PASSAGE PROVIDED -
════════
It is also worth pointing out that Germany may have recently tried to weaken its position on sanctions (but see point 8, the EU below) it has hinted it wouldn’t oppose air strikes either. France under Sarkozy has become more supportive of a hard line – but France isn’t risking much by doing so – except possibly some of its UN troops in Lebanon (see point 1 above).

5. The confusing signals coming out of Iran may be due to power struggles within the state itself.

One problem for Western governments dealing with non-Western states is that they can be very different. It is not simply just cultural or historical differences (although they do exist) but that there is often a confused and overlapping hierarchy. Iran’s is worse than most.
A simple example is that there are two armed forces – the Regular one and the Revolutionary Guard. The RGs are more than just an army, they also have a secret service, numerous businesses and political organisations. In addition, they control Iran’s strategic weapons (including all its rocket forces). It is they – not the regular forces – who are heavily committed in Iraq. It was their naval forces who did the initial seizure of the British troops. Ahmadinejad’s power base is the RG (interestingly he was one of the RGs who held the US embassy staff hostage in 1979).
════════
RECORDED DATA -
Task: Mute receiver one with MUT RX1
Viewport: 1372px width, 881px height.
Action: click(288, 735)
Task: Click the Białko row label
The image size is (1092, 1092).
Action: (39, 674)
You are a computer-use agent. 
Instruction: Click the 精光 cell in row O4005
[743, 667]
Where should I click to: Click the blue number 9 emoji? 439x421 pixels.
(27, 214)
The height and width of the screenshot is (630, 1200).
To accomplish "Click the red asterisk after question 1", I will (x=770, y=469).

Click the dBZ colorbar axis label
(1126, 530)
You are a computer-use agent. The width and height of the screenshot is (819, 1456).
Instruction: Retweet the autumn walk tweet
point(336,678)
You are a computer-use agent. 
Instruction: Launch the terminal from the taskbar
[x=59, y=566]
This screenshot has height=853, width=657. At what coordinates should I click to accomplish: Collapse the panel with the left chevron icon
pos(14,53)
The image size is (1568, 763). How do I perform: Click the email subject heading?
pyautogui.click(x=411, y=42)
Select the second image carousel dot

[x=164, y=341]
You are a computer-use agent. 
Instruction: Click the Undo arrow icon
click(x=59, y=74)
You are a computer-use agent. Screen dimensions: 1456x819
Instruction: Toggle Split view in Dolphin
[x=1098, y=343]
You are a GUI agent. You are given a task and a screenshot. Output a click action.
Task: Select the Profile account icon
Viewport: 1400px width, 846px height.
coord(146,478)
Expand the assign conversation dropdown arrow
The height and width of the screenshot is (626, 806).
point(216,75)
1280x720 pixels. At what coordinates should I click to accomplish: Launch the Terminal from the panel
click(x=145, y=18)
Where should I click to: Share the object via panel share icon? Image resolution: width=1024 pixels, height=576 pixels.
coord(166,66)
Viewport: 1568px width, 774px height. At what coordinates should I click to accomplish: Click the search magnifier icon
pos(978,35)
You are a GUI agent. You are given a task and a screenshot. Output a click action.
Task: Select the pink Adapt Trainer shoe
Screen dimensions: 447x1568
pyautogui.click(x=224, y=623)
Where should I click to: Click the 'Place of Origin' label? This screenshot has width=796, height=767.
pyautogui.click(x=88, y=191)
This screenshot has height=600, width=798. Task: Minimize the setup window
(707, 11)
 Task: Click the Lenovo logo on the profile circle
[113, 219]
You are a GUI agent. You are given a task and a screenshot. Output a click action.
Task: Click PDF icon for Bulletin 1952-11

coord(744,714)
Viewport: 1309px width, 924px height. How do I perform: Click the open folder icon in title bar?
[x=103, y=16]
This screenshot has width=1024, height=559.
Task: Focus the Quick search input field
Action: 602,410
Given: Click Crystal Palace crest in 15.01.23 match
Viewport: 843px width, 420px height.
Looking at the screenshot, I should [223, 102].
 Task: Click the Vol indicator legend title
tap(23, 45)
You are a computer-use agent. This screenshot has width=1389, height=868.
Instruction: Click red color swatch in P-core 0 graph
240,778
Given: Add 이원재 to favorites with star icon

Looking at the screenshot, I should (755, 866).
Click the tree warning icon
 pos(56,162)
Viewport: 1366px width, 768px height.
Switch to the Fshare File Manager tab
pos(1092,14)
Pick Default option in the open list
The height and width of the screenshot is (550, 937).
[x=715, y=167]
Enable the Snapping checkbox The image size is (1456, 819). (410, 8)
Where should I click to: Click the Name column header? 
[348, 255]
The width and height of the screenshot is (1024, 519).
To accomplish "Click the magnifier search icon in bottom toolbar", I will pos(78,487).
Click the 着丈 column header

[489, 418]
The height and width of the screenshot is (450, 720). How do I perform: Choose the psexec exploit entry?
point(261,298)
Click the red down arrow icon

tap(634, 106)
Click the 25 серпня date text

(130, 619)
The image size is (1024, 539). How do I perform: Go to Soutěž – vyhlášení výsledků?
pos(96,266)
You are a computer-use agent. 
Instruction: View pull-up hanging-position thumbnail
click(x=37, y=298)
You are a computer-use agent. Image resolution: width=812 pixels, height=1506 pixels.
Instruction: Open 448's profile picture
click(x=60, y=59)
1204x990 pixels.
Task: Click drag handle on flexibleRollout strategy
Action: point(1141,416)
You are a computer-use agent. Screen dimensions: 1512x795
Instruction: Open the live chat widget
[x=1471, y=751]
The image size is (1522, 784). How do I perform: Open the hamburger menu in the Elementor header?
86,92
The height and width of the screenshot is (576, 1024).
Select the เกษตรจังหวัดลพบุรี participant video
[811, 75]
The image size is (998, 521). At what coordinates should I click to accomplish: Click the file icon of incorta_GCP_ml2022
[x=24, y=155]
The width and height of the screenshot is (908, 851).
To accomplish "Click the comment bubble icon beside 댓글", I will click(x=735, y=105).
════════
PROBLEM - Could you rewrite everything from "It is also worth" down to "the state itself." in the Iran passage, with "air strikes" renamed to "military strikes"?

WRITTEN SOLUTION -
It is also worth pointing out that Germany may have recently tried to weaken its position on sanctions (but see point 8, the EU below) it has hinted it wouldn’t oppose military strikes either. France under Sarkozy has become more supportive of a hard line – but France isn’t risking much by doing so – except possibly some of its UN troops in Lebanon (see point 1 above).

5. The confusing signals coming out of Iran may be due to power struggles within the state itself.